--- Start of DATA FOR PROCESSING ---
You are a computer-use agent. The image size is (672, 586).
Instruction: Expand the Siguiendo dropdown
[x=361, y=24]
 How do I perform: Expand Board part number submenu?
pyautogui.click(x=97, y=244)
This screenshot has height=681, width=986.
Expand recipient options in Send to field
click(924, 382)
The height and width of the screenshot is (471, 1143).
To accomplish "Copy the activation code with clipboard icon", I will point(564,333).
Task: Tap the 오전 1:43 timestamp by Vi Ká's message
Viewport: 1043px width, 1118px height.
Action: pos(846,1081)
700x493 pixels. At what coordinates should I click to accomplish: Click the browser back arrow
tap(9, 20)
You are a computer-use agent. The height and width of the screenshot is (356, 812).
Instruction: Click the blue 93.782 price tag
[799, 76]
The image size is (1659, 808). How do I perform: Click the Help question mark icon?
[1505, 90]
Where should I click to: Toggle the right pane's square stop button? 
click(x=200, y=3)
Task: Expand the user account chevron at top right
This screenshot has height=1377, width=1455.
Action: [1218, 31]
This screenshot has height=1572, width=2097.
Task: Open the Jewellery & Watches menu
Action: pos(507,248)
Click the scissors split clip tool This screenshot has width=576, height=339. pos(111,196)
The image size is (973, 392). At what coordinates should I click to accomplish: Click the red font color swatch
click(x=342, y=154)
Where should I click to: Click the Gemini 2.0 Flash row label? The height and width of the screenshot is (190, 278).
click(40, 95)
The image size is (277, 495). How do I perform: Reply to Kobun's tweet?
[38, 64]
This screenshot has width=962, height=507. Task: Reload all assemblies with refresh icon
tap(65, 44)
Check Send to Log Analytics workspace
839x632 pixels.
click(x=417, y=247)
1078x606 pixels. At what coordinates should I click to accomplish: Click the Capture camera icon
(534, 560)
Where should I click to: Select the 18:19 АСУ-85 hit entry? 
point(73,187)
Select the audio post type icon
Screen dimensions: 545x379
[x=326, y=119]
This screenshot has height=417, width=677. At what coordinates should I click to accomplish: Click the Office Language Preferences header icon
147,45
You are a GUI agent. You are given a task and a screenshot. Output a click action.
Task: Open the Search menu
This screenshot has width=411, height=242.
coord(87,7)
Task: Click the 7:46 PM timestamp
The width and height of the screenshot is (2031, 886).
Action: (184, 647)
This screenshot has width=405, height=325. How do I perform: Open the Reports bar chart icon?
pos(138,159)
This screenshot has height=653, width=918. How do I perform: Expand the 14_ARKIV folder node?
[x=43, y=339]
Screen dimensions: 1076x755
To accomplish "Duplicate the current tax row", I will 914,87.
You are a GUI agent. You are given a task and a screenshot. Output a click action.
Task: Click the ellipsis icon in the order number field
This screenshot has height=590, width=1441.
--- End of DATA FOR PROCESSING ---
- _AIM OF THE EXERCISE_: Copy out the entries word for word, starting at the beginning and ending with the line that contains "Action: pos(846,1081)", with both ends included.

- _TASK RESULT_:
You are a computer-use agent. The image size is (672, 586).
Instruction: Expand the Siguiendo dropdown
[x=361, y=24]
 How do I perform: Expand Board part number submenu?
pyautogui.click(x=97, y=244)
This screenshot has height=681, width=986.
Expand recipient options in Send to field
click(924, 382)
The height and width of the screenshot is (471, 1143).
To accomplish "Copy the activation code with clipboard icon", I will point(564,333).
Task: Tap the 오전 1:43 timestamp by Vi Ká's message
Viewport: 1043px width, 1118px height.
Action: pos(846,1081)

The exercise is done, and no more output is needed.